Ciekawski pies Dyzio wszedł do lisiej nory i znalazł się w potrzasku. Zwierzę nie potrafiło wydostać się samodzielnie z podziemnych korytarzy. Na pomoc ruszyli strażacy z łopatami.
We wtorek w Zielonej Górze strażacy interweniowali w sprawie psa, który utknął w lisie norze. - Kobieta spacerowała z pupilem w pobliżu kanału ściekowego. Nagle pies albo poczuł trop, albo zobaczył jakieś zwierzę i wskoczył do nory. Niestety, nie potrafił z niej sam wyjść. Właścicielka poprosiła nas o pomoc - relacjonuje st. kpt. Arkadiusz Kaniak, rzecznik zielonogórskiej straży pożarnej.
Na miejscu okazało się, że jama jest dość głęboka. Strażacy zdecydowali, że wykopią dziurę w pobliżu jamy i tak dotrą do jednego z tuneli. - Na pierwszy rzut oka wydaje się, że wyciągnięcie psa to prosta sprawa. Ale trzeba pamiętać, że nie wiemy, jak jama wygląda w środku, ile zwierząt się tam znajduje, jak zareagują na naszą obecność. A może w środku są wnyki? Jest wiele kwestii, które trzeba przeanalizować. Czy ratujemy ludzi, czy zwierzęta zawsze na pierwszym miejscu musi być bezpieczeństwo ratownika - podkreśla rzecznik.
Ostatecznie akcja zakończyła się sukcesem. Pies Dyzio cały i zdrowy trafił do właścicielki. - Był trochę przestraszony i zdaje się, że dostał po nosie od mieszkańca nory, bo miał kilka zadrapań na pyszczku - mówi Kaniak.

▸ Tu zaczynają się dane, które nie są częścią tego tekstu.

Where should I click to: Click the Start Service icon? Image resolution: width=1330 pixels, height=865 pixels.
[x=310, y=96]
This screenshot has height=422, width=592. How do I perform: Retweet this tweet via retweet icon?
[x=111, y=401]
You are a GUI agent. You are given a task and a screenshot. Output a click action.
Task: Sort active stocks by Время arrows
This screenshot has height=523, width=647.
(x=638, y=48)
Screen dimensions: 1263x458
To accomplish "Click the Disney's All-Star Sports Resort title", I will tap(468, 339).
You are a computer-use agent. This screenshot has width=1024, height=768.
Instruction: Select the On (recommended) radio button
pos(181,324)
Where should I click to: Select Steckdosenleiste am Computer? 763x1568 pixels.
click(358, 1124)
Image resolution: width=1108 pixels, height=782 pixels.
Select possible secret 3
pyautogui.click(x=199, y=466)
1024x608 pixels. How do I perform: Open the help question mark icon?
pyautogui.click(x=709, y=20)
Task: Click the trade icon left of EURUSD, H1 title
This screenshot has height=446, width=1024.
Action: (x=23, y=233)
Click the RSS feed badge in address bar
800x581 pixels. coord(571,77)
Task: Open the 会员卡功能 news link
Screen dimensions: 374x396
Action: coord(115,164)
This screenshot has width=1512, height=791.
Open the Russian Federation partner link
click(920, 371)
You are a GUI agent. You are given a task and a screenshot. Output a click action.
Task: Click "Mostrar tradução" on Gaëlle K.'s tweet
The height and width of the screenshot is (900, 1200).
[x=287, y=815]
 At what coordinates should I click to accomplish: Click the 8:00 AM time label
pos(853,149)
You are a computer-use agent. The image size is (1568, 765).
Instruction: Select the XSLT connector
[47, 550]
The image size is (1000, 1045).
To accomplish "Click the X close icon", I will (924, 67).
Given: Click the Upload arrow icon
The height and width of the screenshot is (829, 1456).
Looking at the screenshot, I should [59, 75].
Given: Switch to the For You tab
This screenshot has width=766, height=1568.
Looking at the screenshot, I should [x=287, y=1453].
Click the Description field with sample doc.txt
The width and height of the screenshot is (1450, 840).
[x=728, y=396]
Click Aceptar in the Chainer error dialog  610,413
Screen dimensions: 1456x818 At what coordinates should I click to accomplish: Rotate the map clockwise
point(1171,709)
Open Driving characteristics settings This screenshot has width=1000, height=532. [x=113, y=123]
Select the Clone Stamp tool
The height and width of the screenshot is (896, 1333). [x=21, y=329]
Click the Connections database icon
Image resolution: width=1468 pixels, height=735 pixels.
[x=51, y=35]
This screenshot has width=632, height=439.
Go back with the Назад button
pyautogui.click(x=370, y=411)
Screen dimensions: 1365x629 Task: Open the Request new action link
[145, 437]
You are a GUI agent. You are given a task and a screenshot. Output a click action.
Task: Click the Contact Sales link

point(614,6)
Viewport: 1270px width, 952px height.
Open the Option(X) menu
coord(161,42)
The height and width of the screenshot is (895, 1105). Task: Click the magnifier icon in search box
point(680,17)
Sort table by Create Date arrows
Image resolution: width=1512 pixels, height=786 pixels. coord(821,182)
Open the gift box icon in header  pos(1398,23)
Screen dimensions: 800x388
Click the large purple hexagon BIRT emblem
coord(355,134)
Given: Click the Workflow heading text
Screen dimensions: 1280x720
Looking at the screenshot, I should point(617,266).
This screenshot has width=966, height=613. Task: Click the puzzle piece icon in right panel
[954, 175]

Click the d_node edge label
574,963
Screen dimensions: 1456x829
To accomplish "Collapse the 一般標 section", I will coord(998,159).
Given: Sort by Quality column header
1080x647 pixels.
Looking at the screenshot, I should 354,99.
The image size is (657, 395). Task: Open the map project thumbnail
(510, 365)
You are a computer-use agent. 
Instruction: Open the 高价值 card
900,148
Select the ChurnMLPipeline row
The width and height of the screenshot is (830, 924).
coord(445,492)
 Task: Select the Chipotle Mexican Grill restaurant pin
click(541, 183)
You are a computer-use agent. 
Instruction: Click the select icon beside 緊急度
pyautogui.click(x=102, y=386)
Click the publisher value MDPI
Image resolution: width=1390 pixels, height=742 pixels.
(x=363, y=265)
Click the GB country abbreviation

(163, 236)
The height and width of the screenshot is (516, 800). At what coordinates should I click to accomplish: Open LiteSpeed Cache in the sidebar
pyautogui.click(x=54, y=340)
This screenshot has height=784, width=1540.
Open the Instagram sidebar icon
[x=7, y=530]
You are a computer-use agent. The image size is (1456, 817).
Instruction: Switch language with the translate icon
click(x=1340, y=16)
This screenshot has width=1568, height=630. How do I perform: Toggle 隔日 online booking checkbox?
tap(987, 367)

Strażacy regularnie podejmują interwencje związane z pomocą zwierzętom. Wyciągali już z opałów sarnę, która utknęła w kanale burzowo-deszczowym, pomagali łosiom, czy łabędziom. - Każda sytuacja jest inna i każde zwierzę zachowuje się inaczej. Nie ma odgórnie określonych procedur, jak je ratować. Są ogólne zasady, ale to, w jaki sposób ratownik rozwiąże problem i uwolni zwierzę, zależy już od jego kreatywności i doświadczenia - dodaje rzecznik.